There are many differences between a Theater Organ and a Classical Organ - and unfortunately some of the references available on the subject leave a lot to be desired. An example is the Wiki - where the list of "differences" is incomplete and misleading. While we certainly don't consider ourselves authorities on these matters - we hope that these entries will become a focal point for gathering wisdom and knowledge that is accurate, complete and easy to understand.

So -just what do we think the significant differences are between a Theater Organ - and it Classical Cousin? While there are many cosmetic and even technical differences that come to mind - often those could be used "interchangeably" between the two instruments without significantly changing the one truly significant difference - the sound. The list, then from most important to least: Voicing, Extension and Unification, and the inclusion of both tuned and non-tuned percussion. While it could be argued that the last item wouldn't effect the overall sound of a Classical instrument - their inclusion in the performance of a Classical Instrument would be so out of character - that it would likely offend many purists.

Voicing is the primary difference - unfortunately - it is a very complex and highly subjective subject in which an in-depth article is beyond both the scope of TechTalks - and the skill and experience of most in the Chapter. We'll include an overview of what Voicing is - and some explanation of how it's accomplished below - but as many consider voicing as much an art as a technical skill - that is as far as we'll pursue that subject here.

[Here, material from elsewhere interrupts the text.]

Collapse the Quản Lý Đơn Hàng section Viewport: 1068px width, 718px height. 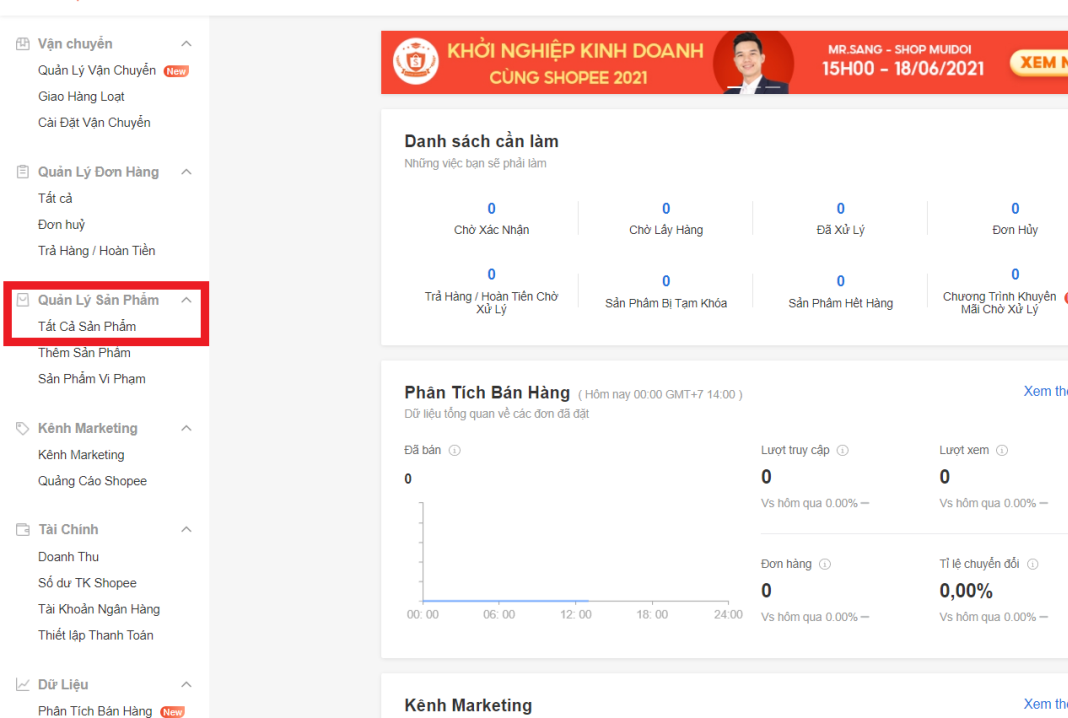tap(186, 172)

The next significant difference - Extension and Unification - the technologies behind them - how they work and why - will be covered in other TechTalks. In addition - as the chapter undertakes various projects - they too will be documented and presented as future TechTalks.

TechTalk 1: Extension and Unification

TechTalk 2: The Relay (specifically Robert Morton Relays)

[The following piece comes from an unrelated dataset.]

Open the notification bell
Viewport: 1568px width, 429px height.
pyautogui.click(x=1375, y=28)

TechTalk 3: Robert Morton Connector System
 



Pipe Organ Voicing

Voicing is the process of giving the instrument it's voice - or more specifically it's unique voice. Voicing exists for all types of pipe organs - and even for the more complex electronic organs of modern technology. The fact that Theater Organs are voiced, then - is not what makes them unique - it's how they are voiced which gives them that unique sound.

One thing that needs to be made clear hear is that Voicing not be confused with Tuning. Anyone with some skill, patience and the proper equipment can tune an organ. Getting the pipes on pitch is not that difficult - though in some installations - it can have unique challenges. Unlike tuning - in Voicing - how the pipes and ranks sound in the chamber is near irrelevant - Voicing must be done with an ear to how the instrument sounds overall in the listening space.

Voicing then - has to do with all of the other aspects of the sound of the pipes OTHER than tuning. How loud the pipes speak - in relation to other pipes in the same rank- and how loud the ranks are in relation to each other. How the pipes mix and modulate each other when various ranks are used together is every bit as important as how well the ranks sound as solo. How the pipes speak - how they sound is subject to Voicing. Flutes can be Voiced to be soft and pure - or windy and coarse. Strings can be lilting or biting. Reeds can be warm and sensual or bright and firery

Think of a large orchestra under the leadership of the conductor. The individual instruments are tuned by the musicians long before the conductor steps to his place before the orchestra. Once performing, the individuals follow the conductor's directions - each instrument playing louder and softer as directed. Sometimes the musicians modified how their instrument sounds by changing technique - such as plucking a string instead of bowing; using a mute on a trumpet; over-blowing a reed rather than blowing clean, etc. There are many, many things a musician can do to subtly (and sometime not so subtly) modify the sound of their instrument. When the conductor directs these actions in context of how the entire orchestra sounds together - that is what a Voicer does with a pipe organ. He may make the strings more bright or lush; the reeds anywhere from fiery, gritty - to downright raucous.

And again - all of these interactions, blends, modulations, and prominence must be done with the ear of the listening space - not the chamber - which means the Voicer must have a unique talent for tone and textural memory - or be very athletic to facilitate many, many trips between the listening space and the chambers.

The Voicer may set one rank to be a foundation level - as base for other ranks to build on. He may set other ranks to be solo - to stand out proud. When you hear an especially fine sounding organ - remember - it's not just the product of the musician at the console - but also much of the skill and talent of the Voicer.